22nd Nov, 2017

Making the streets safer - Redditch joins national firearms amnesty

Ross Crawford 13th Nov, 2017

POLICE in Warwickshire Police and West Mercia Police are supporting a national firearms surrender to make local communities safer.

The surrender will run for two weeks from today, (Monday, November 13 until Sunday, November 26, 2017, and will give local people the opportunity to safely dispose of a firearm by simply taking it to Redditch police station and handing it in.

The national initiative is being co-ordinated by the National Ballistics Intelligence Service with all forces in England and Wales taking part.

The aim is to reduce the number of illegal or unlicensed firearms in circulation and to decrease the opportunities for firearms to be used in a criminal offence.

During the last surrender in 2014, more than 6000 items were handed into police nationally.

These included hand guns, rifles, shotguns, antique guns and imitation firearms, as well as ammunition.

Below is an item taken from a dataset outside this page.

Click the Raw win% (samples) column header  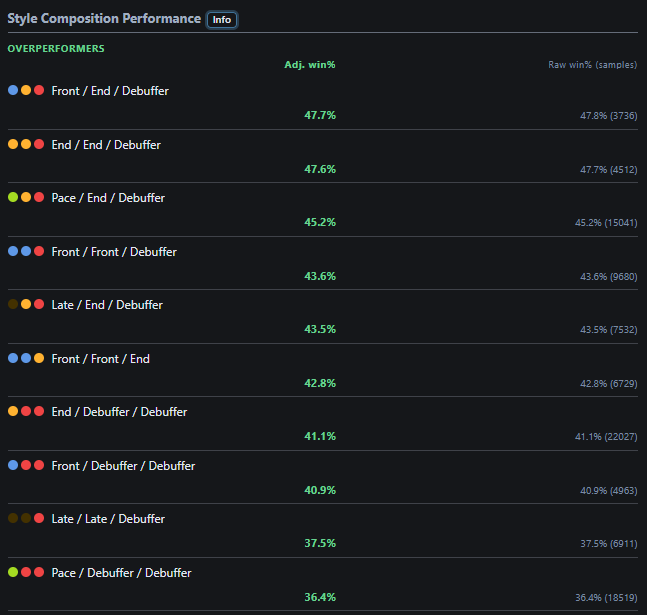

In Warwickshire, 113 weapons were handed in during the last surrender while in West Mercia 323 weapons were handed into local stations, the vast majority of these not being used for criminal use.

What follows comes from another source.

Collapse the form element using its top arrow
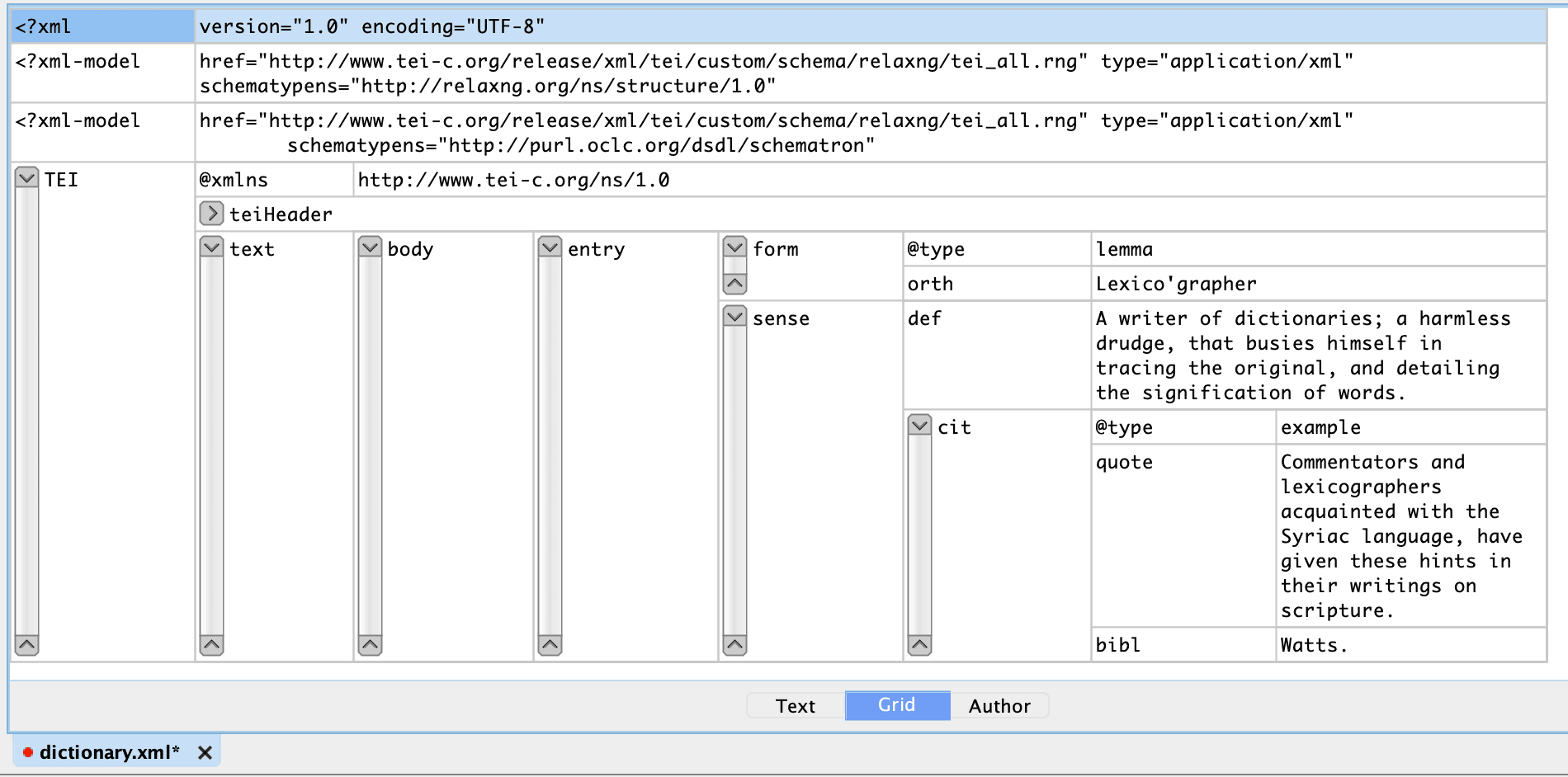The height and width of the screenshot is (777, 1568). click(x=734, y=247)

People surrendering firearms will not be required to leave any information but if police suspect a weapon may have been involved in a crime, they will examine it for evidence. All surrendered weapons will be destroyed or in exceptional circumstances, if the weapon has historical value, it may be donated to a museum.

Illegal possession of a firearm can mean five years behind bars and if you are found guilty of possession with intent to supply it can lead to a life sentence.

Ahead of the surrender, Chief Inspector Mark Colquhoun said: “Compared with other areas of the country we don’t have a significant gun problem, but we are keen to support this national campaign to help keep our communities safe.

“The whole aim is to remove any firearms that could potentially be used in a crime from public circulation.

“Our policing area has a large number of licensed firearms owners, and this is also an opportunity for them to hand in old weapons or guns they no longer require.

“People may have older or historical weapons stored in lofts or garages which have been inherited or passed down through the family, and these can also be disposed of during the surrender.

“While these are not being used for criminal activities, they can and sometimes do fall into the wrong hands and can then be used to commit crimes.

“By participating in the surrender, people can be confident that items have been safely disposed of. Every firearm surrendered is one less weapon that can be used to commit crime.”

During the surrender, firearms can be deposited at Redditch police station in Grove Street from 8am to 6.30pm Monday to Saturday and 10am to 4pm on Sundays.